Selbst wenn der Antragsteller tatsächlich mit irgendjemanden bei der Regierung von … oder der „Polizei“ gesprochen haben sollte, hat er sich jedenfalls nicht an die für sein Begehren zuständige Behörde gewandt. Insoweit verweist die Regierung von … zutreffend darauf, dass die Zuständigkeit für den Vollzug des Infektionsschutzgesetzes bezüglich der streitgegenständlichen Thematik den Kreisverwaltungsbehörden obliegt (vgl. § 65 Satz 1 ZustV). Es ist – auch nach ausdrücklicher gerichtlicher Nachfrage – weder dargetan noch anderweitig ersichtlich, dass eine Kreisverwaltungsbehörde im Raum Bayreuth und/oder in … seitens des Antragstellers mit der Angelegenheit befasst wurde, so dass mangels streitigen Rechtsverhältnisses kein Rechtsschutzbedürfnis für das Verfahren des einstweiligen Rechtsschutzes besteht (vgl. OVG Bremen, B.v. 24.6.2020 – 2 PA 99/20 – juris m.w.N.).

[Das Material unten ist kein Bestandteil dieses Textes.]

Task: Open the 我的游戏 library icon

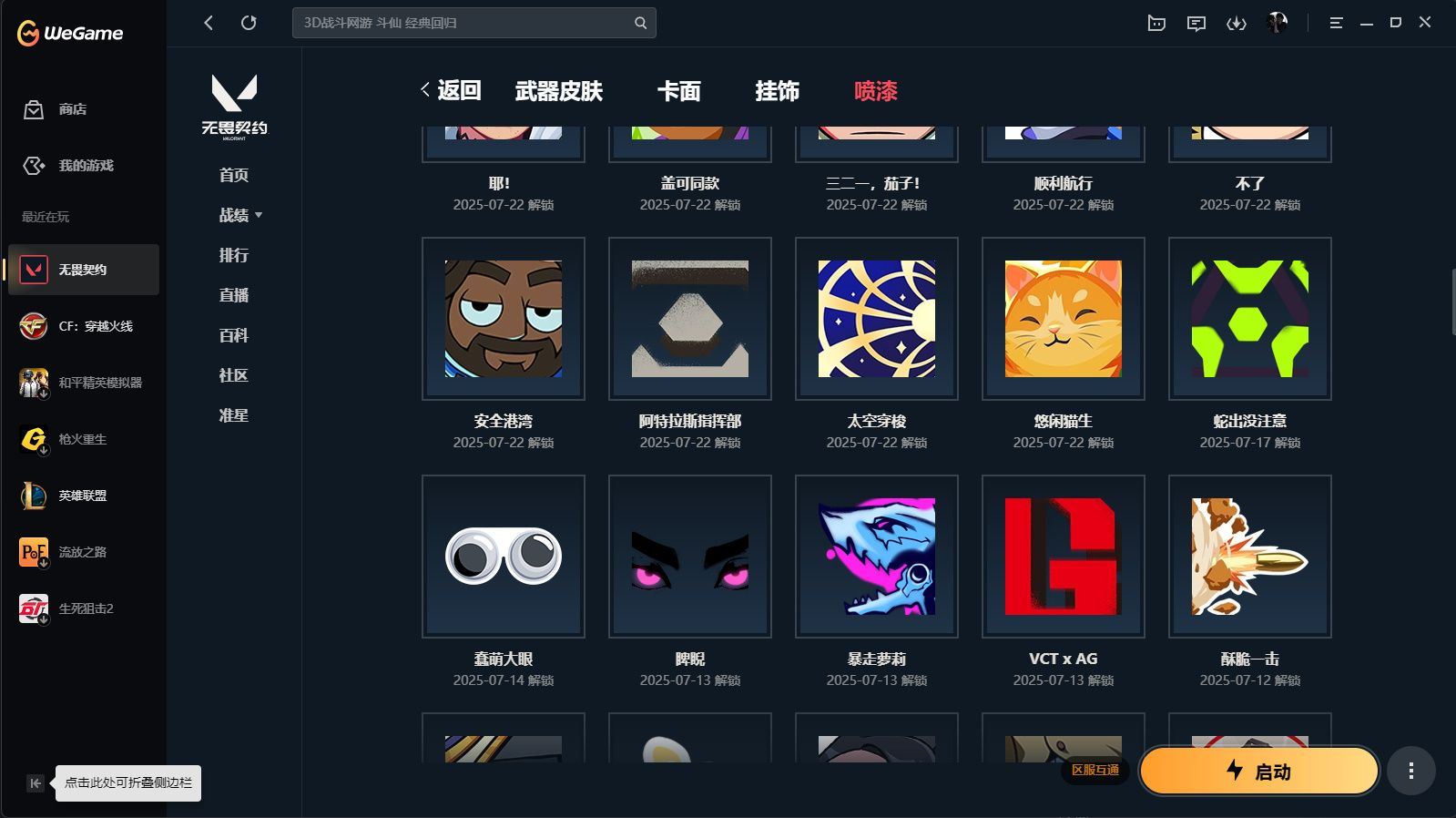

b) Im Übrigen – und ohne dass es noch entscheidungserheblich darauf ankommt – dürfte der Eilantrag auch deswegen unzulässig (geworden) sein, weil sich das Rechtsschutzbegehren nach Aussage des Antragstellers im maßgeblichen Zeitpunkt der gerichtlichen Entscheidung „eigentlich“ erledigt hat und der Eilantrag offensichtlich nur noch deswegen aufrechterhalten bleibt, weil der Antragsteller die Abgabe einer prozessbeendigenden Erklärung im Hinblick auf eine drohende Kostentragungspflicht ablehnt. Im einstweiligen Rechtsschutz ist es nämlich nicht zulässig, dass der Antragsteller nach Erledigung seines Begehrens das Verfahren mit dem Ziel, keine Kosten des Verfahrens zu tragen zu müssen, weil er im Recht gewesen sei, weiterführt (vgl. BVerwG, B.v. 27.1.1995 – 7 VR 16.94 – juris; BayVGH, B.v. 16.8.2012 – 8 CE 11.2759 – juris; VGH Kassel, B.v. 29.10.2020 – 6 B 2545.20 – juris). Im Übrigen hat das Gericht grundsätzlich auch bei einer Verfahrenseinstellung nach übereinstimmenden Erledigungserklärungen im Rahmen des § 161 Abs. 2 VwGO die Erfolgsaussichten des Eilantrags vor Eintritt der Erledigung zu berücksichtigen.
3. Die Kostenentscheidung ergibt sich aus § 154 Abs. 1 VwGO. Die Festsetzung des Streitwerts beruht auf § 53 Abs. 2 Nr. 2, § 52 Abs. 1 und 2 GKG i.V.m. Ziff. 1.5 des Streitwertkatalogs für die Verwaltungsgerichtsbarkeit 2013.